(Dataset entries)
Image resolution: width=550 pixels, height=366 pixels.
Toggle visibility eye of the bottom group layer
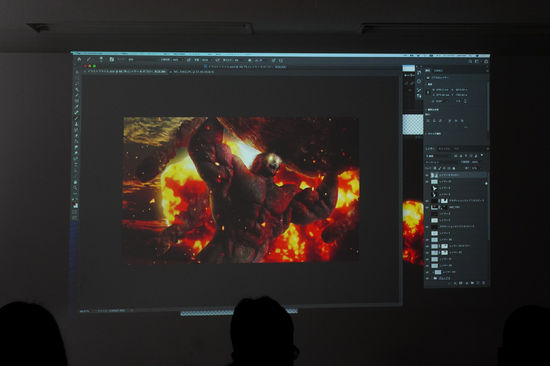pos(427,278)
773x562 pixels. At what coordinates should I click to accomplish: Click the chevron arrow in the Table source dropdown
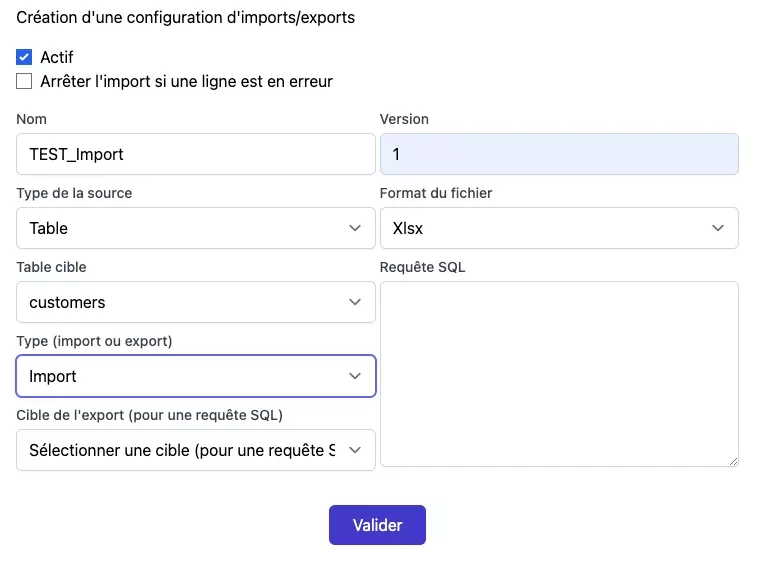[355, 228]
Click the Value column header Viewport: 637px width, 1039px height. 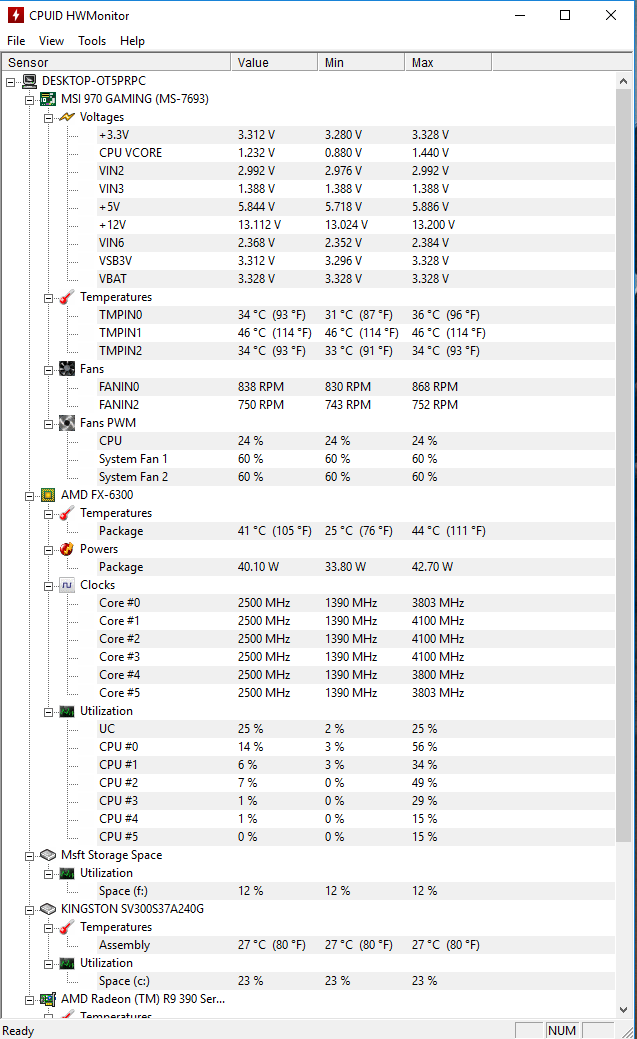point(274,62)
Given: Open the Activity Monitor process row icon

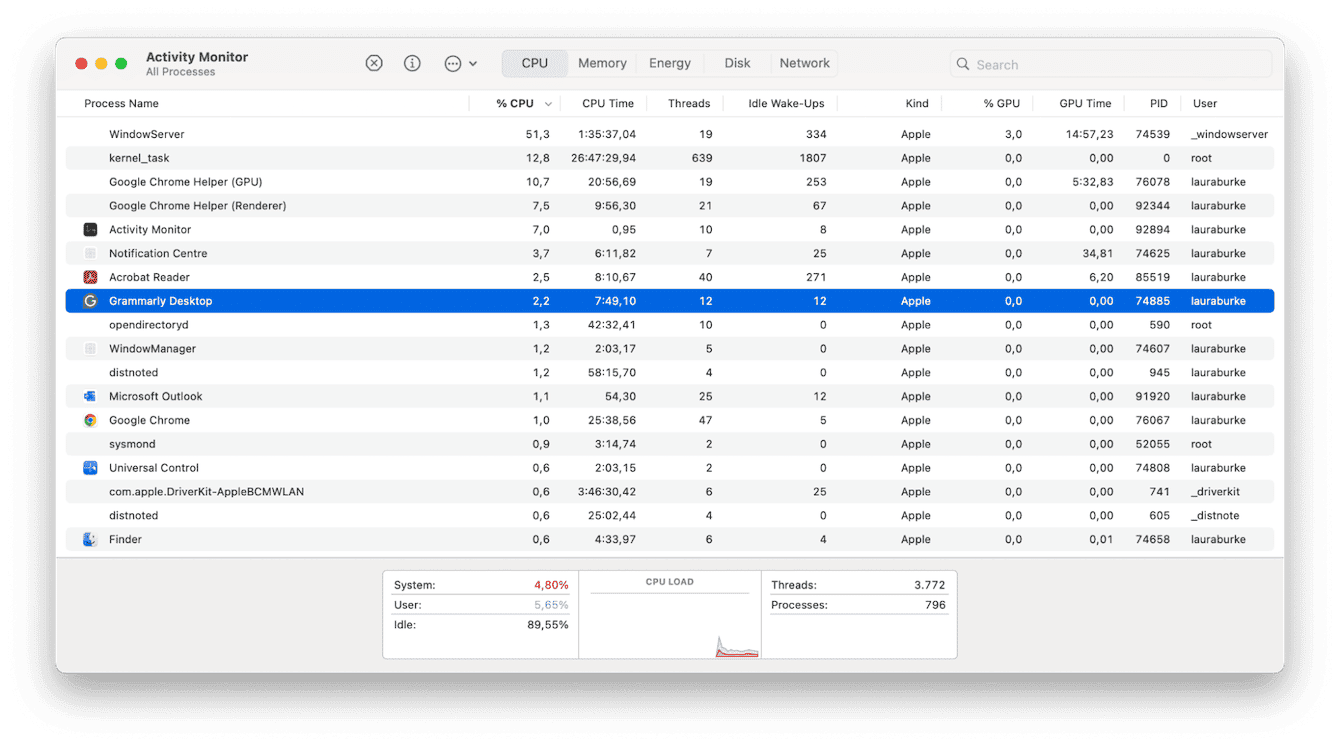Looking at the screenshot, I should [x=88, y=229].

--- WORK TO COMPLETE ---
Each line from the one containing "Given: Open the" to the final line of the data must be printed exactly, both included, with nothing else and no pictures.

--- PROBLEM SOLUTION ---
Given: Open the Activity Monitor process row icon

Looking at the screenshot, I should [x=88, y=229].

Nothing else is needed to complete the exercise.